Air Peace airlines has blamed aviation politics for the delay in starting its long-haul flights to London, Guangzhou, Houston, Mumbai, Johannesburg, Dubai, and Sharjah.
 
The airlines got the Federal Government’s approval to operate the seven international, and 17 regional routes – for which four Boeing 777 airplanes were acquired about a year ago.

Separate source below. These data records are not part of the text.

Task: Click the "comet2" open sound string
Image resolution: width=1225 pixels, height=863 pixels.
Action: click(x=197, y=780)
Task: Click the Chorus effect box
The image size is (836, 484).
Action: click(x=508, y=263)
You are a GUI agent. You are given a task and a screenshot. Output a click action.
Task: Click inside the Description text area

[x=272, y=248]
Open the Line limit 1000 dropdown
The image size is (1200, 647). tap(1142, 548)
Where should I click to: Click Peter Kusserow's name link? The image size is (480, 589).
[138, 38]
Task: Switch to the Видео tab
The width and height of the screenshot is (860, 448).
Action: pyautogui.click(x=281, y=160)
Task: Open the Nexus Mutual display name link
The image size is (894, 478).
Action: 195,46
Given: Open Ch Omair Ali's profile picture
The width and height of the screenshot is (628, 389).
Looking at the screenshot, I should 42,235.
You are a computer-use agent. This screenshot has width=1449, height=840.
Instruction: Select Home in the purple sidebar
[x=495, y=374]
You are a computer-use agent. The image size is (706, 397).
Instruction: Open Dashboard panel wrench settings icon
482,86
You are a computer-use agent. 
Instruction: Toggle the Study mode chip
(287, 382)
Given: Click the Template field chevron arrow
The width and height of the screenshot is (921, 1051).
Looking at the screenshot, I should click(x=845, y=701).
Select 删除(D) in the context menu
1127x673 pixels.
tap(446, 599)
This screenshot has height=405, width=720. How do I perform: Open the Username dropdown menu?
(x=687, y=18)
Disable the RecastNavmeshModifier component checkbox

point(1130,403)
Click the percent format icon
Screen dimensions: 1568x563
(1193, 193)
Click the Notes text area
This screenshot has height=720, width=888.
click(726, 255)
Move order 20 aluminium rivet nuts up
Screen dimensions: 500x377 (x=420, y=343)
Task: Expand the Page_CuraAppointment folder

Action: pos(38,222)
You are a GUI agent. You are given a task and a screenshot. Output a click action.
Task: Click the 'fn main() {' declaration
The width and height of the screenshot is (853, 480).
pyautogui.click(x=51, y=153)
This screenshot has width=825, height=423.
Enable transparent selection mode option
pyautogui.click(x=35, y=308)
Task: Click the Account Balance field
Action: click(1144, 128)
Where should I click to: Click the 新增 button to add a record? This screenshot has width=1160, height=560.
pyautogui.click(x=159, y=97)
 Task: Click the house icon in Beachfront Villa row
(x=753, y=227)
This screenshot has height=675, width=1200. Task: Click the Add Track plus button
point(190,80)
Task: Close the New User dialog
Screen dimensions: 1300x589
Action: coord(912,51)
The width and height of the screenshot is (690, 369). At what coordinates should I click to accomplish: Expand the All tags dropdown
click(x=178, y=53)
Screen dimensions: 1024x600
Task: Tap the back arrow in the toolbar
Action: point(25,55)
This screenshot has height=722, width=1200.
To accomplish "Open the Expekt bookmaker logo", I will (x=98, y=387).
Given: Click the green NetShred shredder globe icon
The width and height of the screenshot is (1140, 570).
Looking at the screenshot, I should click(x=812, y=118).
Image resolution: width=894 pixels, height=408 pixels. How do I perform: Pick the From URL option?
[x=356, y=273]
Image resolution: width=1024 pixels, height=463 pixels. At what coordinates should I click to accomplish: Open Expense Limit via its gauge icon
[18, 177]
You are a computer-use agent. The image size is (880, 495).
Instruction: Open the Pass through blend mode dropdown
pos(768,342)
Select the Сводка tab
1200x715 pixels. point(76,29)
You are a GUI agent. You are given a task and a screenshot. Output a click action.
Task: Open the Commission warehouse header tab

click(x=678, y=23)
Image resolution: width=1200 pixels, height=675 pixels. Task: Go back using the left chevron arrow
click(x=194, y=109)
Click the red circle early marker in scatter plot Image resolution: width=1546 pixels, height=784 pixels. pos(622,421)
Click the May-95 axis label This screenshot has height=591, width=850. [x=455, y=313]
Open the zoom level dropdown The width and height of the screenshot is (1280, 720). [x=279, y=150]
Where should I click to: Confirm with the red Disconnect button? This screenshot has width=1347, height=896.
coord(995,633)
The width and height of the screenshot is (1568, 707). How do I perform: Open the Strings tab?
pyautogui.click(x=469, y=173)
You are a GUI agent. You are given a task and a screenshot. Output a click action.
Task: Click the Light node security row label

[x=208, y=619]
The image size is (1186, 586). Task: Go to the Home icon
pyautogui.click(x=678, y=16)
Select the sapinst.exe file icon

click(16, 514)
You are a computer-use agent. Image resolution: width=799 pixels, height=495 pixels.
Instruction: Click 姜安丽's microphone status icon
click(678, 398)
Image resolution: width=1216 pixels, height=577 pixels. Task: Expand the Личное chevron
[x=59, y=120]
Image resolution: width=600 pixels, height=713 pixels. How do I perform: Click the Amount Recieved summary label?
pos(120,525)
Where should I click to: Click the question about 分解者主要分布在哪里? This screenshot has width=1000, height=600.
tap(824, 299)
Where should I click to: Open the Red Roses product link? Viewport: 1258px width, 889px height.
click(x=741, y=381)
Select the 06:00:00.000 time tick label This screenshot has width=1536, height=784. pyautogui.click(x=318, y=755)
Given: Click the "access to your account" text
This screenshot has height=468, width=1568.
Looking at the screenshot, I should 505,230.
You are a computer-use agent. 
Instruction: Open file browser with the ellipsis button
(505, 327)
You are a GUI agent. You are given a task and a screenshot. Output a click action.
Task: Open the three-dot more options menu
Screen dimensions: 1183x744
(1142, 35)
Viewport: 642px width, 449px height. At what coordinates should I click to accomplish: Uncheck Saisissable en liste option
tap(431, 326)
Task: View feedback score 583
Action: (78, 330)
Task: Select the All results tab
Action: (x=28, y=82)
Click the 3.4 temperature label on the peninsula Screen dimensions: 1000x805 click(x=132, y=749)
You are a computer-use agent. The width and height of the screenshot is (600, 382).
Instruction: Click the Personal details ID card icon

But inability to deploy aircraft on the routes till date has fuelled doubts on the airlines’ actual capacity to represent Nigeria effectively. 
 
Apparently in response, Air Peace said authorities of most of the international destinations the carrier had been designated to operate were either deliberately foot-dragging in processing the airlines’ application, or imposing frustrating conditions to discourage her from flying into their domains.

 
The Guardian recently reported that a new wave of aero-politics in bilateral air travel pacts is the bane of Nigerian airlines on the international front. 
 
Indeed, the subtle politics of market protectionism and discrimination cut across Europe and even African countries, staking the odds against Nigerian flag carriers, who are now frustrated out of the international routes. 
 
The operators, contrary to blames that they are weak and too small to compete, said until the Federal Government rises up to demand fair play across the board and support local operators, the foreign carriers would continue to dominate Nigerian market to the detriment of both the local industry and the economy at large. 
 
Air Peace Chief Operating Officer, Oluwatoyin Olajide, explained that some of the destination countries only responded to Air Peace’s application after two years of receiving it.
 
“Where the destination countries reluctantly approved the airline’s application to fly into their domains, impossible charges were imposed to frustrate and discourage us from acting on such approval,” Olajide said. 
 
The high charges imposed on Nigerian airlines by other nations, she said, were unfortunately not responded to back home. “The foreign airlines are rather pampered in Nigeria, and given approval to operate to multiple destinations.”
 
She dismissed claims that domestic airlines lacked the capacity to take advantage of the Bilateral Air Service Agreements (BASA), which Nigeria signed.
 
In demonstration of its capacity, she said, Air Peace was at the moment consistently operating into 14 domestic and five regional destinations, including Accra, Banjul, Dakar, Freetown, and Monrovia. 
 
Olajide maintained that Air Peace has capacity to operate into all destinations approved for it, announcing that the airline was concluding arrangements to launch its Dubai and Sharjah services before the end of the year.  
 
In response to claims that some foreign airlines operating in Nigeria had offered 20 pilots jobs, she said the carrier had so far directly offered jobs to more than 3,000 Nigerians, besides impacting the nation’s economy in many other respects.
 
She also identified the inability of airlines to operate into most of the nation’s airports once it was sunset, as a great disservice to the operational capacity of the carriers.
 
The Secretary-General, Aviation Round Table (ART), Group Captain John Ojikutu (rtd), said the gross imbalance skewed in favour of foreign airlines continues to rub off on the economy and growth of local airlines.
 
Ojikutu said: “How can our airlines develop capacity when any foreign airline can fly to all four or five of our international airports? How can our airlines develop capacity when the exclusive market on our domestic and regional routes is left open to foreign airlines? Which law allows only Saudi airlines to airlift nationals of other countries for Hajj?
 
“Would Britain allow Arik or Med-View to fly to Gatwick and Heathrow the way the British Airways flies to Lagos and Abuja? Or would the U.S. allow Nigerian airlines to have multiple destinations the way Delta Air flies to Abuja and Lagos?
 
“Worse still, which African country would allow a Nigerian airline to gallivant in her country the way Ethiopian Airlines is gallivanting to all of Nigeria’s five international airports? We need to call government’s attention to this lopsidedness, else there is no room for capacity development for the domestic airlines,” he said.